[Task brief]: Arrange the data below as a Markdown table with two columns, Row and Line. Omit blank lines and pictures.

[Input for this task]:

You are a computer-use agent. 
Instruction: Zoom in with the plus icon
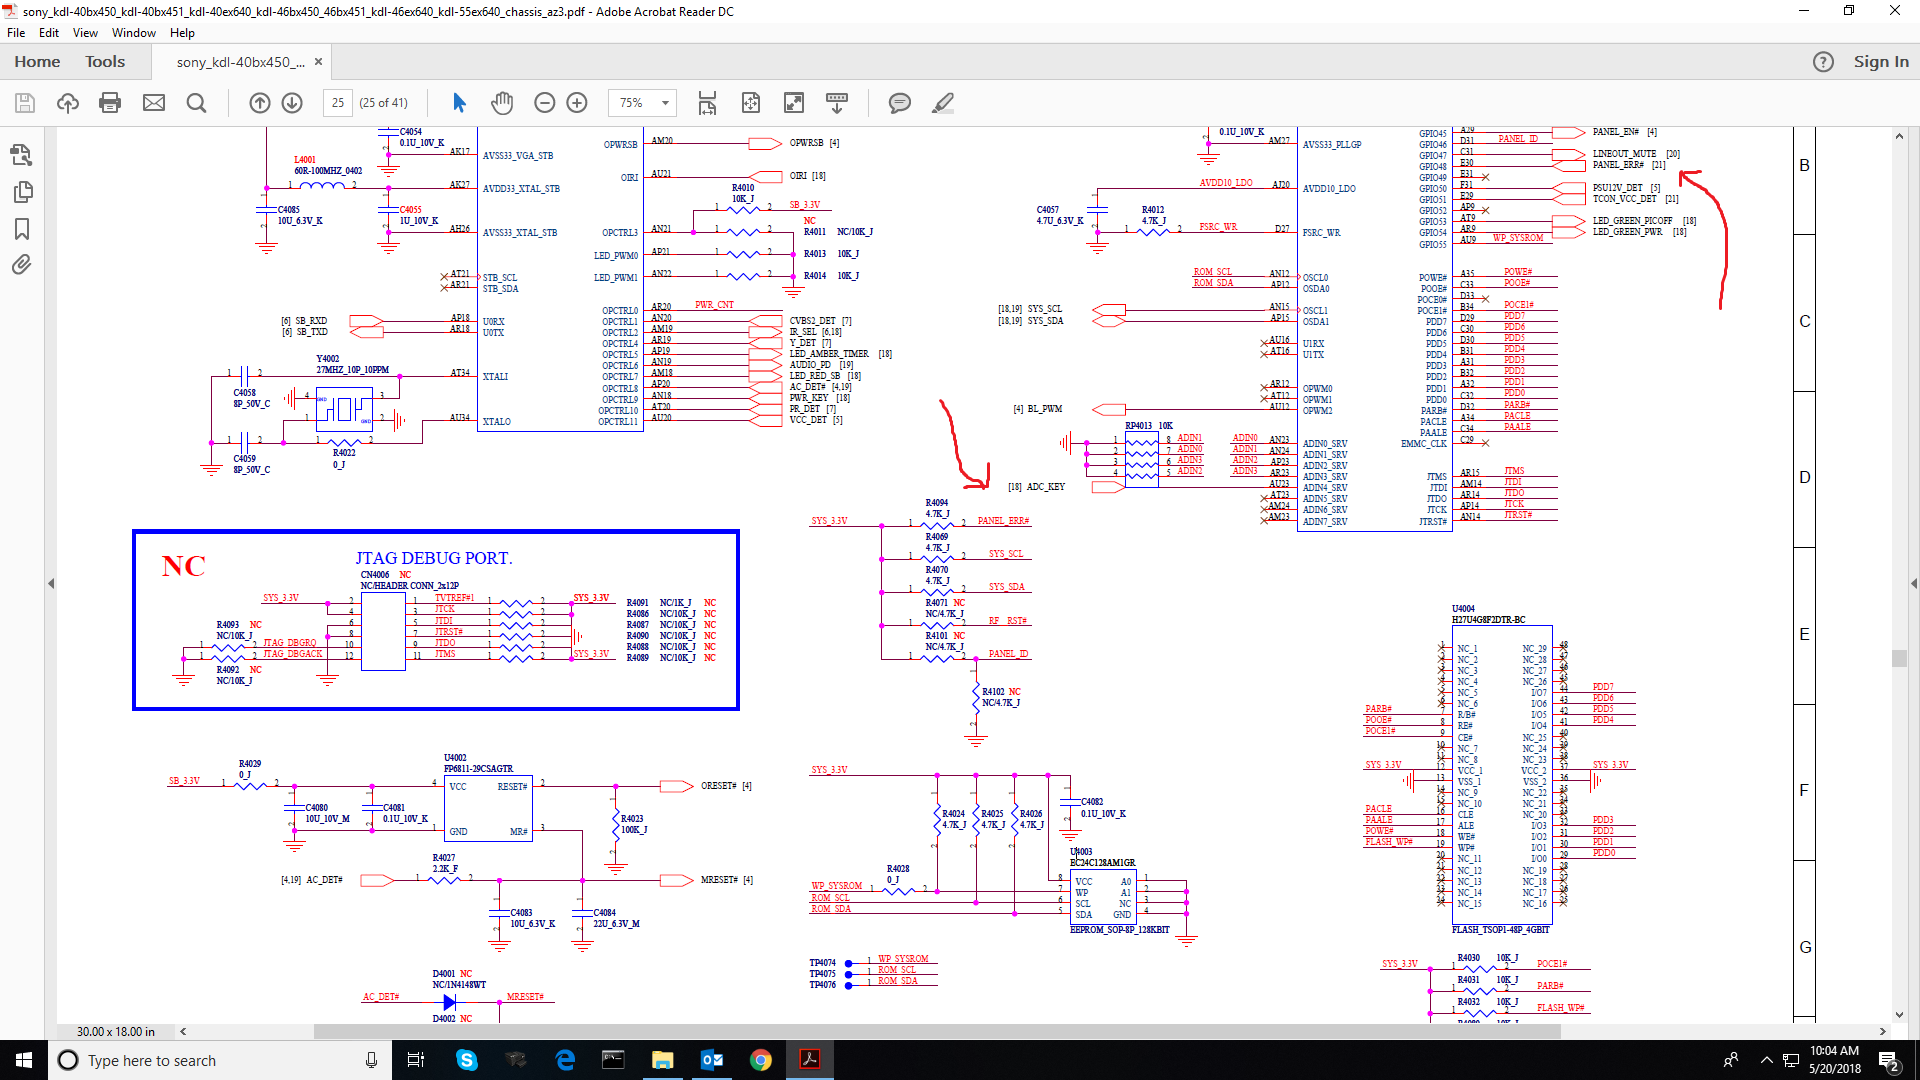tap(577, 103)
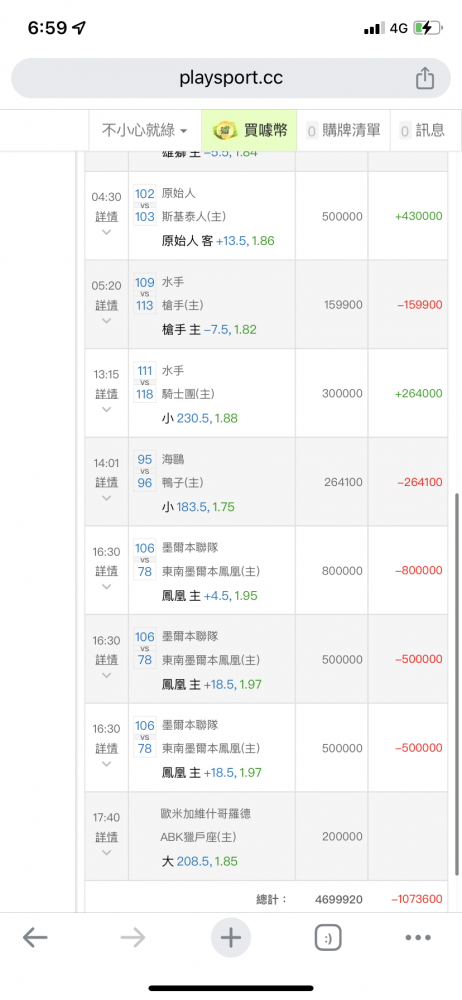Open 詳情 link for the 05:20 game
462x1000 pixels.
(107, 305)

[Task response]:
| Row | Line |
|---|---|
| 1 | You are a computer-use agent.  |
| 2 | Instruction: Zoom in with the plus icon |
| 3 | tap(577, 103) |
| 4 | Open 詳情 link for the 05:20 game |
| 5 | 462x1000 pixels. |
| 6 | (107, 305) |